[[ RECORDED DATA open ]]

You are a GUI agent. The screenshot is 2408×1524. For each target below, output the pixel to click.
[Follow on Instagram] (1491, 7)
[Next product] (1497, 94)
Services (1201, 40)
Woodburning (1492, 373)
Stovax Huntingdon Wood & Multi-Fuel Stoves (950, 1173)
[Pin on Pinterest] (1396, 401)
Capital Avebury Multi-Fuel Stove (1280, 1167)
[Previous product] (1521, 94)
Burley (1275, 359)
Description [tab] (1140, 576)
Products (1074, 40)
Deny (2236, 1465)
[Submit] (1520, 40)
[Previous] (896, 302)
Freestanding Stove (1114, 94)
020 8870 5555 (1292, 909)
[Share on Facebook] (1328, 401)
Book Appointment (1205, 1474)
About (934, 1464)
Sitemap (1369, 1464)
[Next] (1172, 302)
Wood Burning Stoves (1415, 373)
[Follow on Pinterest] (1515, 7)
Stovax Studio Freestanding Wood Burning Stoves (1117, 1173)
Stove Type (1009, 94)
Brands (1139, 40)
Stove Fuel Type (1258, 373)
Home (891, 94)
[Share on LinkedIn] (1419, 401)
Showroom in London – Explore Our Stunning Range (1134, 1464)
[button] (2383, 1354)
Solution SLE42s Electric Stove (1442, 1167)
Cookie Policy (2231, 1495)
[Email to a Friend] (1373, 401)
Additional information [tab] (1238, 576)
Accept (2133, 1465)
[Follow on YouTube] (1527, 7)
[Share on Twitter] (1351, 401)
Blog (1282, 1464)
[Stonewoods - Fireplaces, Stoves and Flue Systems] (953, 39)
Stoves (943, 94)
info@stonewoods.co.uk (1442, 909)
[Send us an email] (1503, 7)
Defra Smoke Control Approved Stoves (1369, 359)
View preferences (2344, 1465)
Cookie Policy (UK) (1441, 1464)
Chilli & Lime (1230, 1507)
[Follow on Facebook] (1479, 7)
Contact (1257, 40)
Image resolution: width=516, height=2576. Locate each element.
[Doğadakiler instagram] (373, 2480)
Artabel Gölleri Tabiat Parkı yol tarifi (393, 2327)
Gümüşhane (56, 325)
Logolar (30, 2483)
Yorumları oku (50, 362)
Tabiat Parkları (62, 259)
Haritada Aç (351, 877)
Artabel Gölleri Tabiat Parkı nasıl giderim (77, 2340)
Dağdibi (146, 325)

[[ RECORDED DATA closed ]]

Transcribe the line that contains "Deny (2236, 1465)" exactly, then each line after it through the end of the material. Nothing else belongs in the output.

→ ANSWER SECTION:
Deny (2236, 1465)
[Submit] (1520, 40)
[Previous] (896, 302)
Freestanding Stove (1114, 94)
020 8870 5555 (1292, 909)
[Share on Facebook] (1328, 401)
Book Appointment (1205, 1474)
About (934, 1464)
Sitemap (1369, 1464)
[Next] (1172, 302)
Wood Burning Stoves (1415, 373)
[Follow on Pinterest] (1515, 7)
Stovax Studio Freestanding Wood Burning Stoves (1117, 1173)
Stove Type (1009, 94)
Brands (1139, 40)
Stove Fuel Type (1258, 373)
Home (891, 94)
[Share on LinkedIn] (1419, 401)
Showroom in London – Explore Our Stunning Range (1134, 1464)
[button] (2383, 1354)
Solution SLE42s Electric Stove (1442, 1167)
Cookie Policy (2231, 1495)
[Email to a Friend] (1373, 401)
Additional information [tab] (1238, 576)
Accept (2133, 1465)
[Follow on YouTube] (1527, 7)
[Share on Twitter] (1351, 401)
Blog (1282, 1464)
[Stonewoods - Fireplaces, Stoves and Flue Systems] (953, 39)
Stoves (943, 94)
info@stonewoods.co.uk (1442, 909)
[Send us an email] (1503, 7)
Defra Smoke Control Approved Stoves (1369, 359)
View preferences (2344, 1465)
Cookie Policy (UK) (1441, 1464)
Chilli & Lime (1230, 1507)
[Follow on Facebook] (1479, 7)
Contact (1257, 40)
Image resolution: width=516, height=2576. Locate each element.
[Doğadakiler instagram] (373, 2480)
Artabel Gölleri Tabiat Parkı yol tarifi (393, 2327)
Gümüşhane (56, 325)
Logolar (30, 2483)
Yorumları oku (50, 362)
Tabiat Parkları (62, 259)
Haritada Aç (351, 877)
Artabel Gölleri Tabiat Parkı nasıl giderim (77, 2340)
Dağdibi (146, 325)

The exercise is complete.